Rewrite as a numbered list the lines starting at the one containing "Screen dimensions: 703x395" and ending with the last line, skipping blank lines and leaving out the pictures.

-- Start Extracted records --

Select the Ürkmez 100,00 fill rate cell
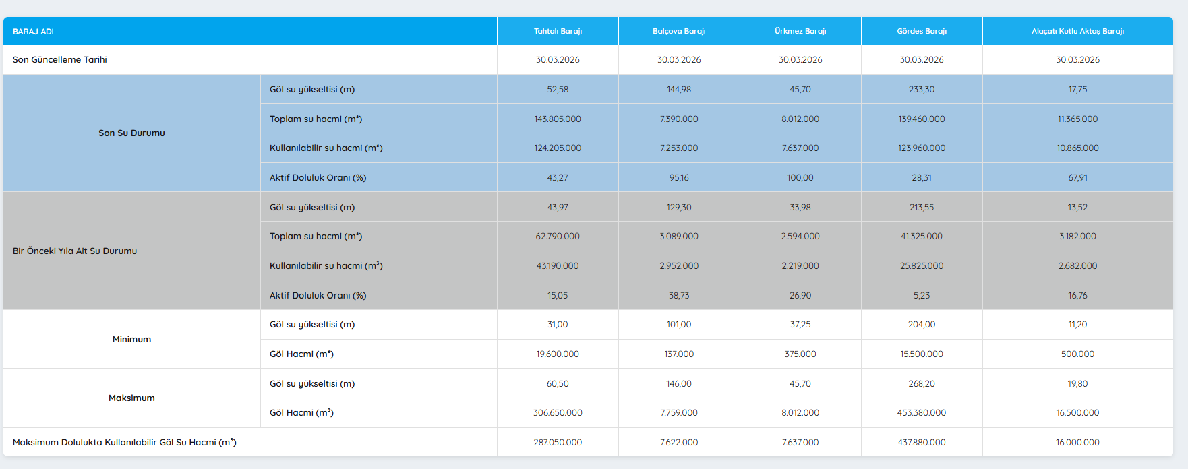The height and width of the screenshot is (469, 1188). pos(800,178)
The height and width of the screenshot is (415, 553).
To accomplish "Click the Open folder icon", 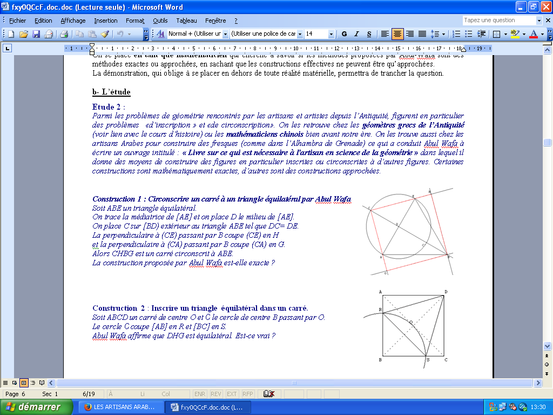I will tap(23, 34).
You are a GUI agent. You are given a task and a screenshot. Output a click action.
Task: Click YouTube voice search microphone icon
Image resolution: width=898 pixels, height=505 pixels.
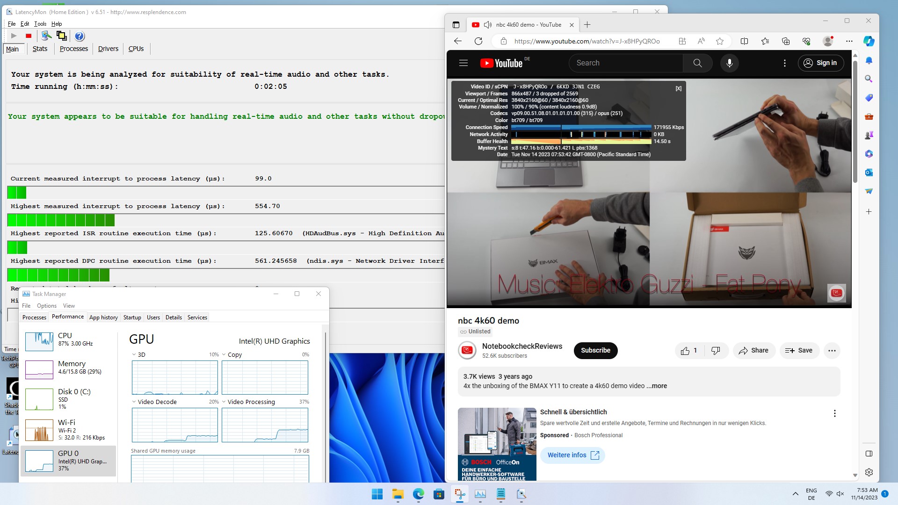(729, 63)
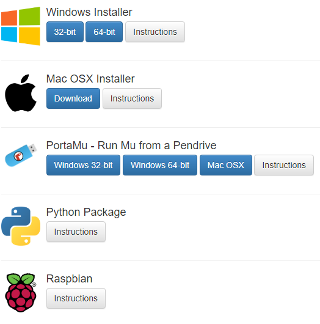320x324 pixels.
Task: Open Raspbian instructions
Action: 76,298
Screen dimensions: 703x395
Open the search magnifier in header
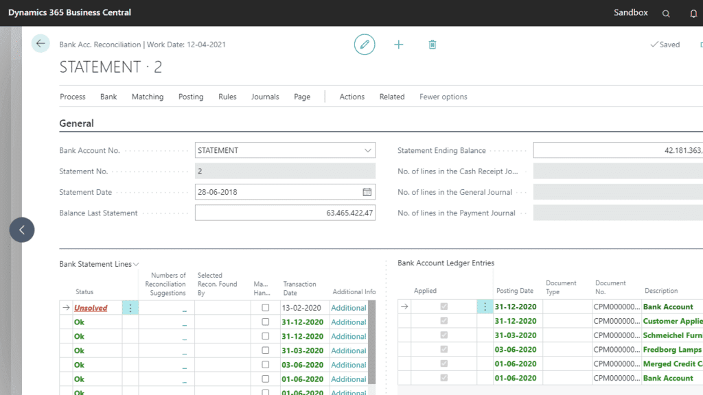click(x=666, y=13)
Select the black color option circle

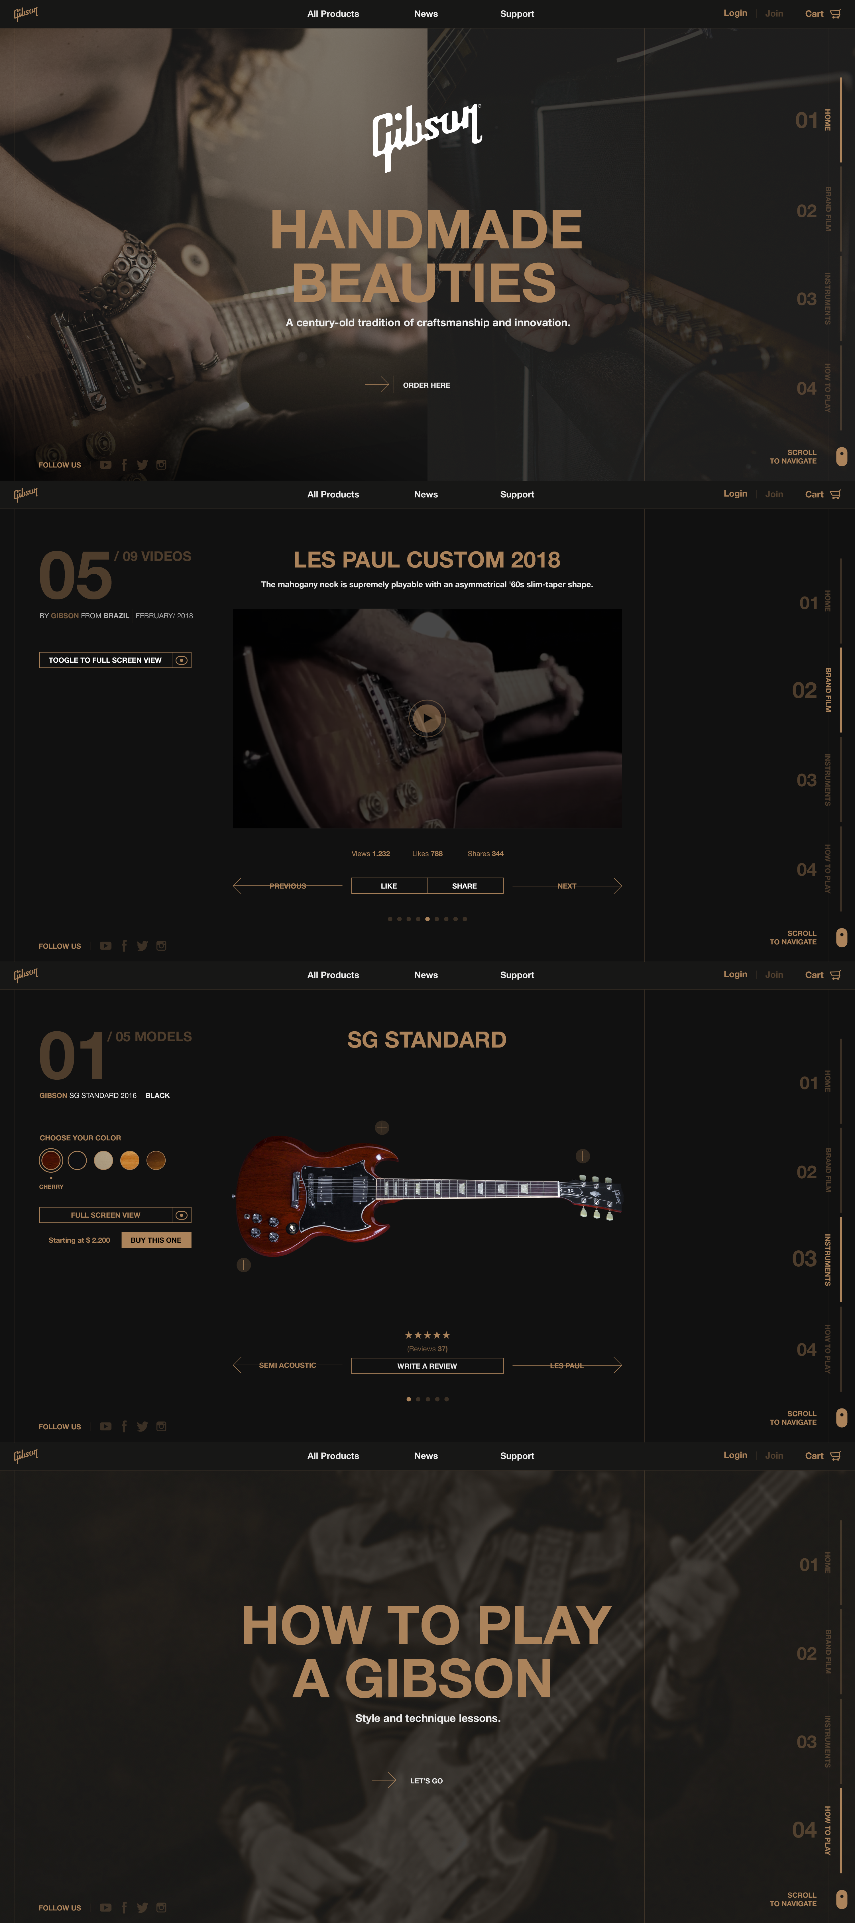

-- End Extracted records --

● Correct answer
1. Screen dimensions: 703x395
2. Open the search magnifier in header
3. click(x=666, y=13)
4. Select the black color option circle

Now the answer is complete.